Saturday, December 03, 2005

Curious about Strengths - Are You Soaring with Yours?

“Why do we continue to focus all our energies on fixing weaknesses while ignoring strengths? Why do we continue to work at some activities without getting much better at them? Why do 80 percent of our New Year’s resolutions stay n our lists year after year?” These questions come from Donald O. Clifton’s and Paula Nelson’s book, Soar with Your Strengths.

Last February, I wrote a blog about the book, Now, Discover Your Strengths, by Marcus Buckingham and Donald O. Clifton. So, I was delighted to find the Soar with Your Strengths book mentioned on and immediately ordered it. I haven’t finished reading it completely, yet, have been pleased to be reminded of the philosophy, “Find out what you do well and do more of it. Find out what you don’t do well and stop doing it.” I feel that revisiting this philosophy - especially at this time of year - is important.

Interesting to note that the Discover book - which I found usable and right on target - was published in 2001; while the Soar book - which I am finding to have some ideas I don’t completely agree with - was published in 1992.

I agree with the original premise that organizations, schools, parents, and even all of us tend to focus on fixing our weaknesses rather than embracing and working on achieving excellence in our strengths. One glaring example is that when I looked for quotes, there were quite a few more listed for the word “weaknesses” than the word “strengths.”

A couple of quotes that combined both:
  • Ray Lee Hunt went so far as to suggest, “It's more important to know your weaknesses than your strengths.”
  • And Lois Wyse observed, “Men are taught to apologize for their weaknesses, women for their strengths.”

You may be wondering what ideas in the original book I don’t agree with, since I do advocate knowing and working on our strengths. If you know my background and beliefs at all, you realize that I have several careers at the same time - thus my “Portfolio Career.” I thrive in this environment and feel that I use my strengths in all of them.

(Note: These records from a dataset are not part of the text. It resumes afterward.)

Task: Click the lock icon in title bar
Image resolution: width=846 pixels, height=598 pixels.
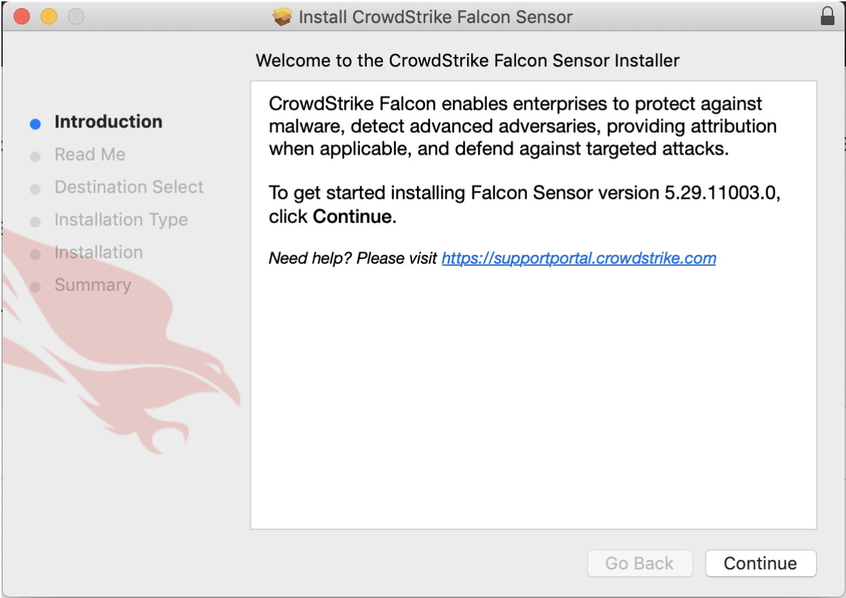Action: pos(827,16)
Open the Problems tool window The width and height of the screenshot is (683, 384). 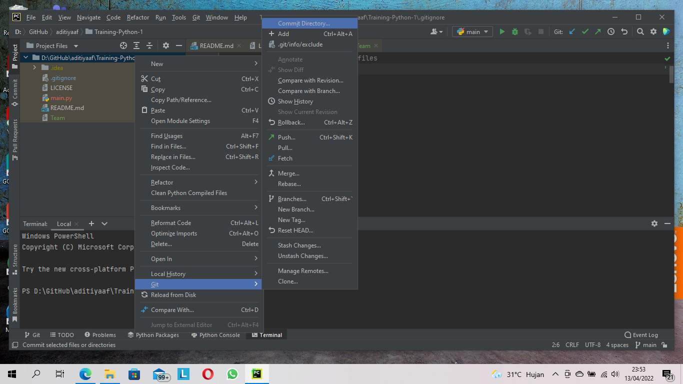(x=100, y=335)
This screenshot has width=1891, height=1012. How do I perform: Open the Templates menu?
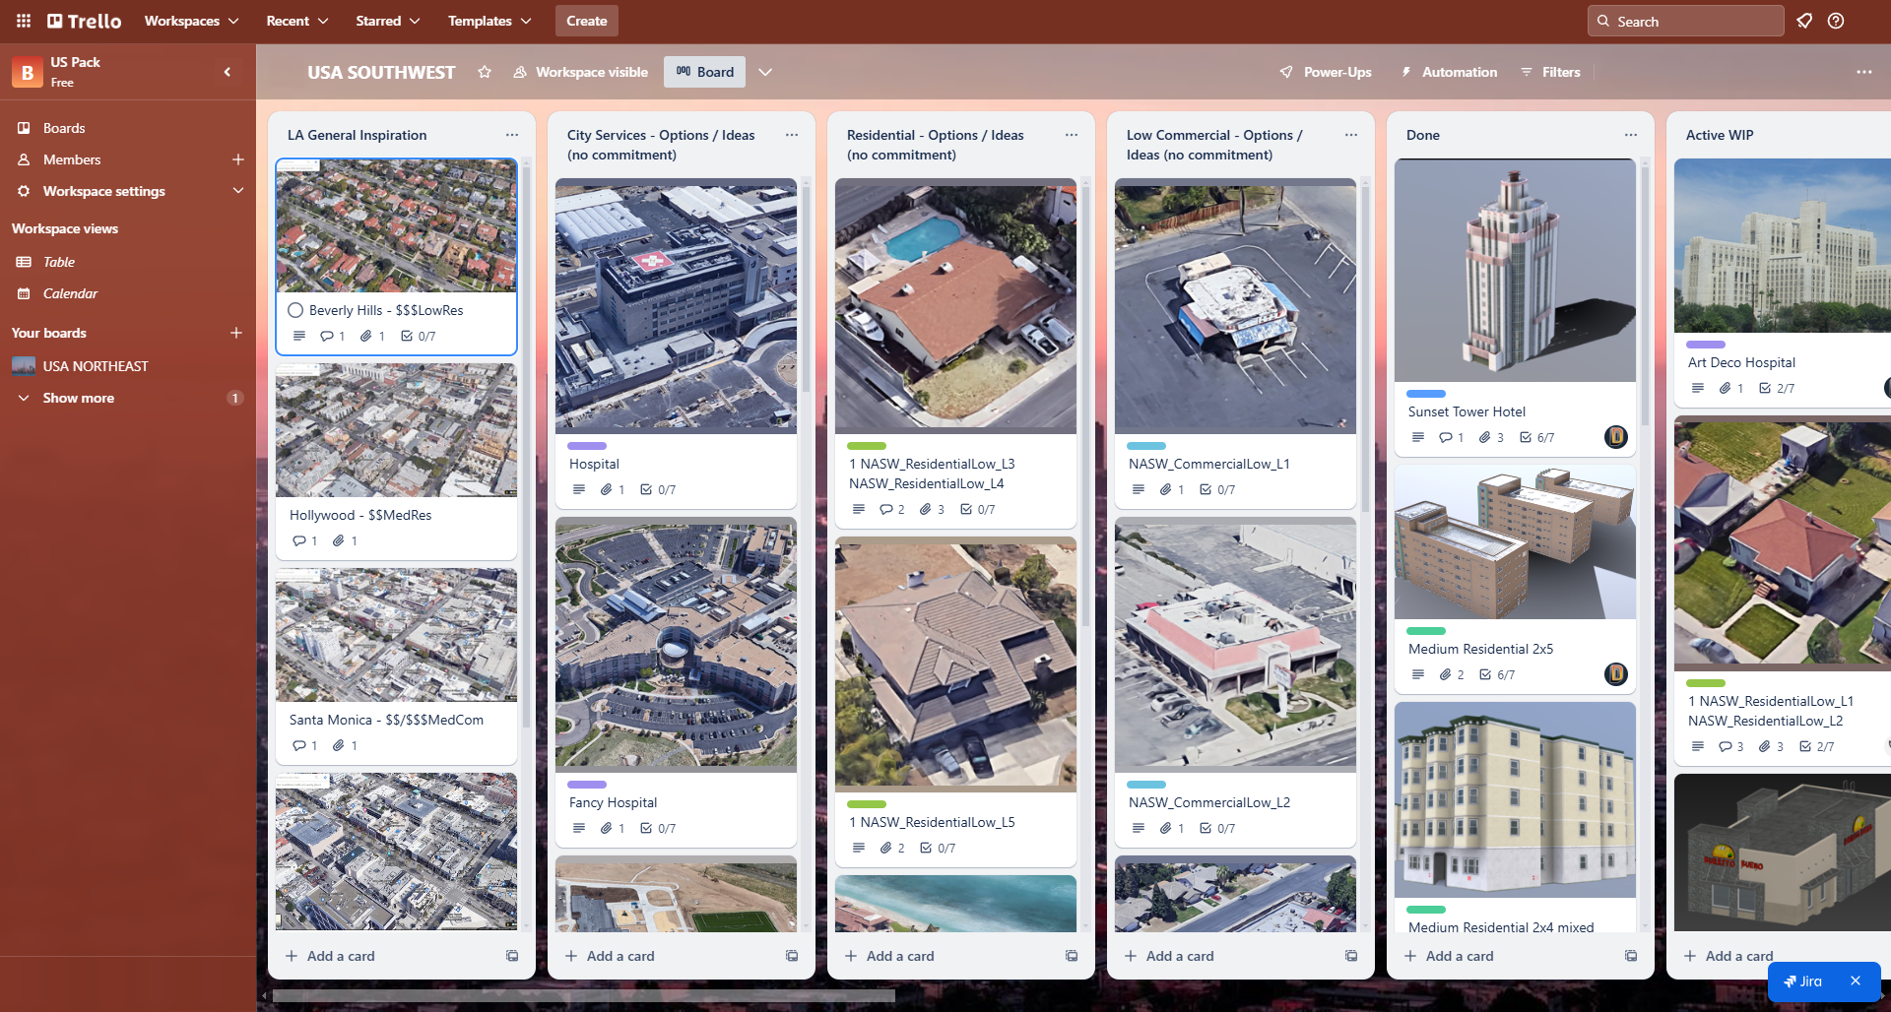pos(489,21)
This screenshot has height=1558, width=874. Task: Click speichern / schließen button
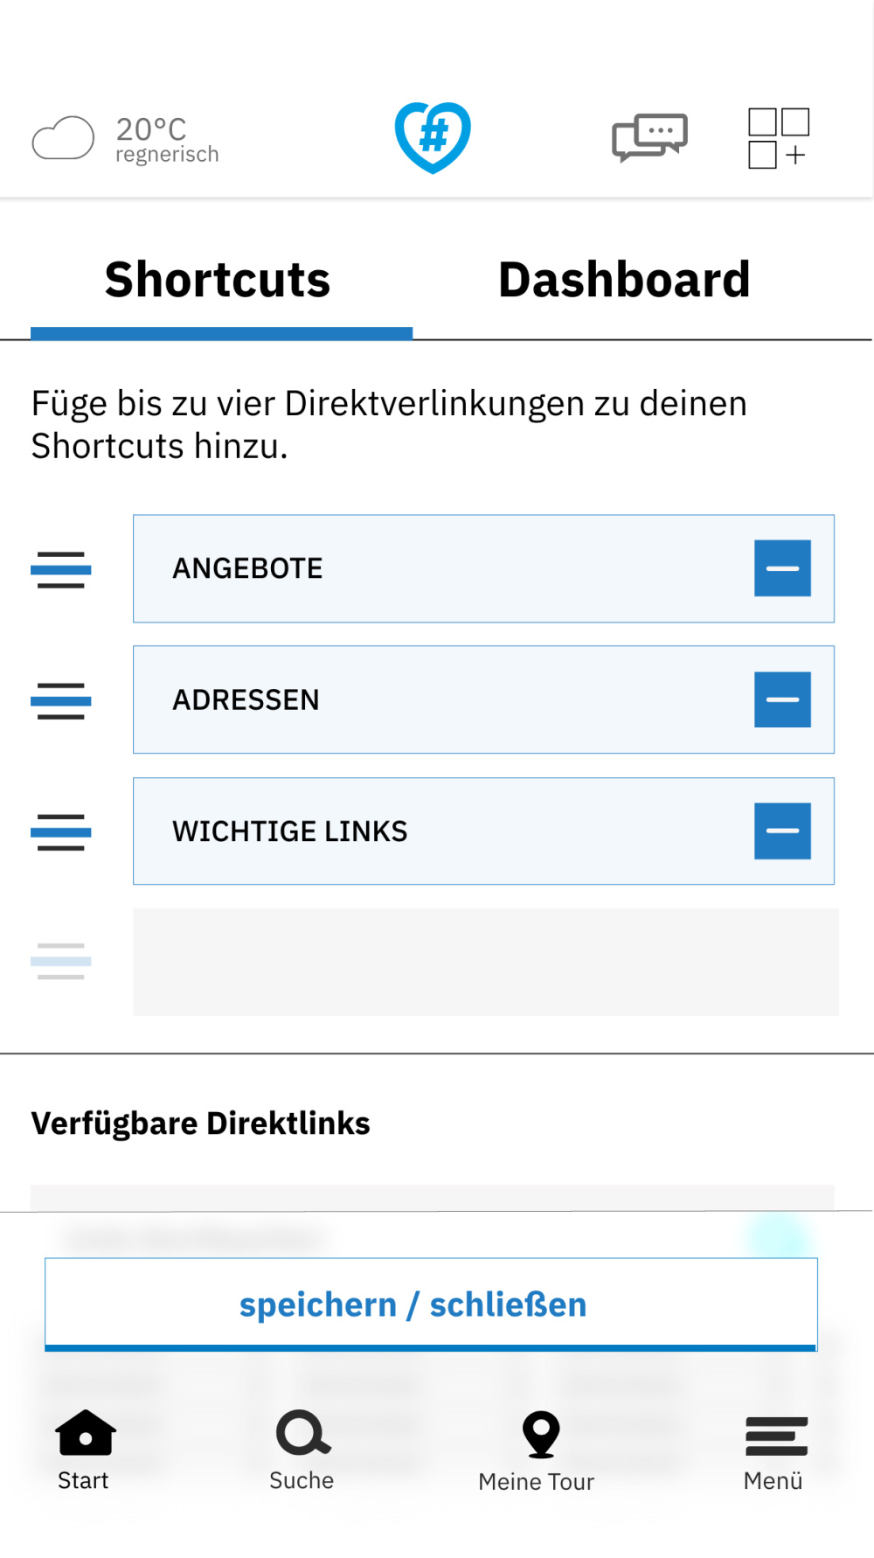tap(431, 1304)
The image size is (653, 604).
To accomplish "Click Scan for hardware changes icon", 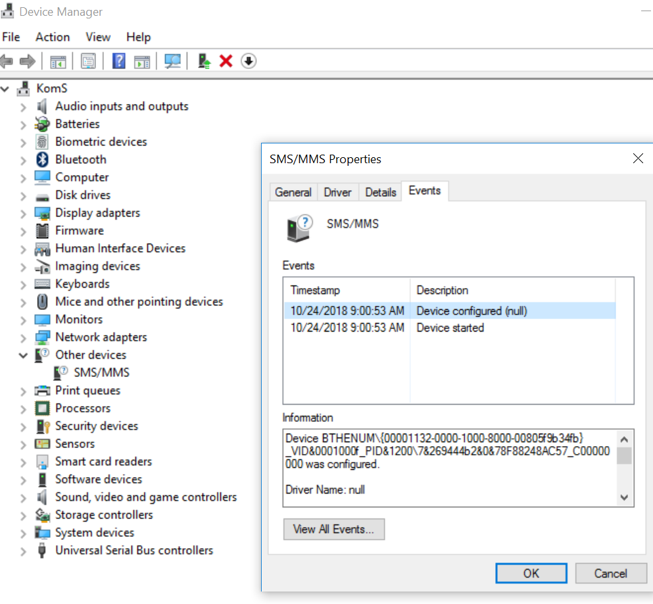I will click(x=173, y=61).
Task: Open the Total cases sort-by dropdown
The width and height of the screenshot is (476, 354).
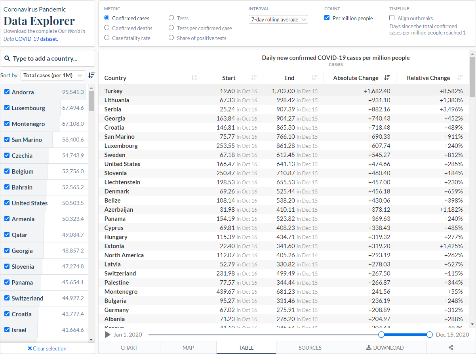Action: [53, 75]
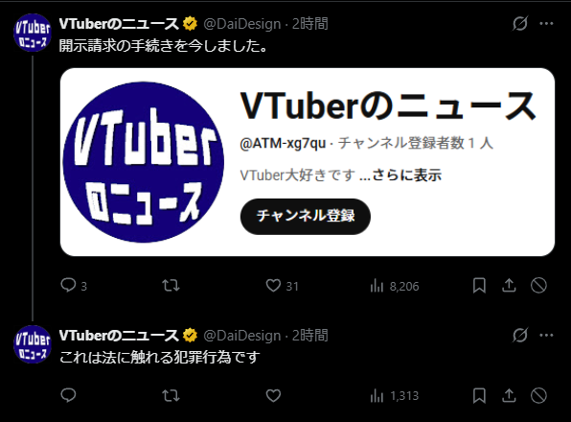Open VTuberのニュース avatar on second tweet

coord(33,344)
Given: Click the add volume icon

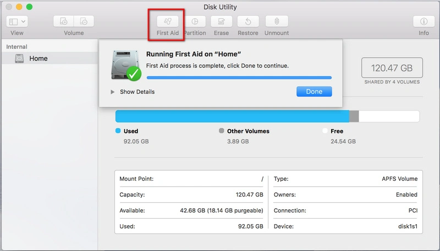Looking at the screenshot, I should (x=64, y=21).
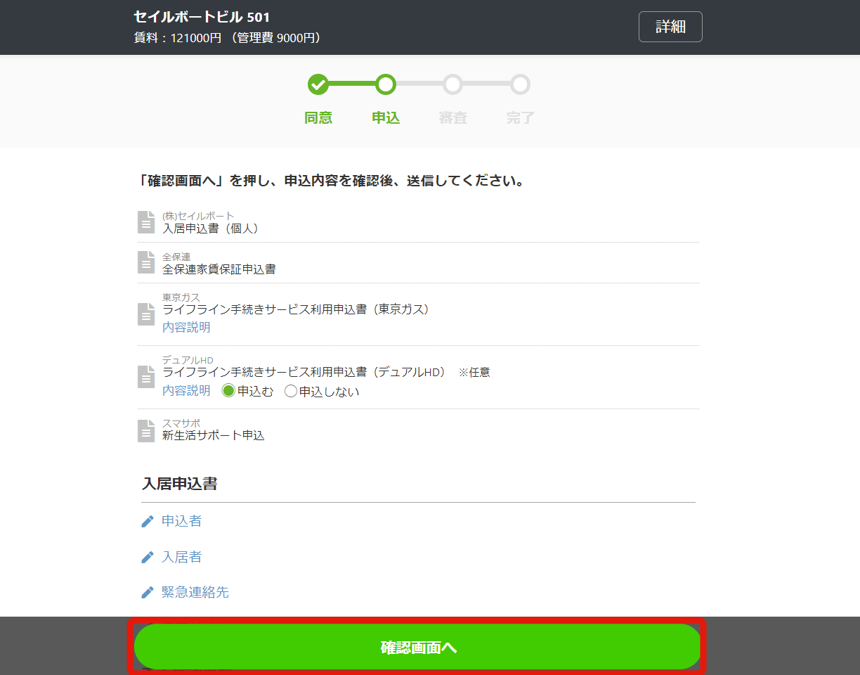The height and width of the screenshot is (675, 860).
Task: Click the 申込 step circle in progress bar
Action: (x=386, y=84)
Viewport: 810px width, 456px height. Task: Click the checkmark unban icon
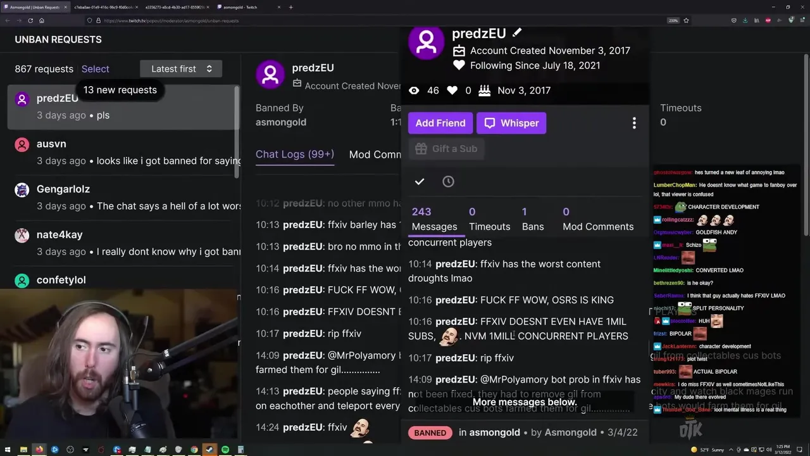click(x=420, y=182)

That is the difference. In the more recent book, Buckingham and Clifton - using their StrengthsFinder assessment - acknowledge five signature strengths. In the earlier book, Clifton and Nelson agree that we all have several strengths, but suggest strongly that we focus our energies and time on one - and only one - to become successful. Since February I have used and improved upon my five signature strengths. My business, with all of its parts and what some would call digressions, has grown and I have soared.

How about a few quotations to support the theory:

  • I agree with Barbara Bush when she said, “If human beings are perceived as potentials rather than problems, as possessing strengths instead of weaknesses, as unlimited rather that dull and unresponsive, then they thrive and grow to their capabilities.”
  • Lee R. Raymond got it when he proposed, “We should seek a system that provides outlets for those skills and talents so that everyone can find a way to work and serve in a manner that best suits the strengths of each individual.”
  • And William Pollard summed it all up with, “In examining the potential of individuals, we must focus on their strengths and not just their mistakes. We cannot be limited by what they may have spilled in the kitchen.”

So, as we work on our resolutions and/or goals for 2006, I suggest we consider and plan to enhance our strengths. We will achieve a place to which we will soar!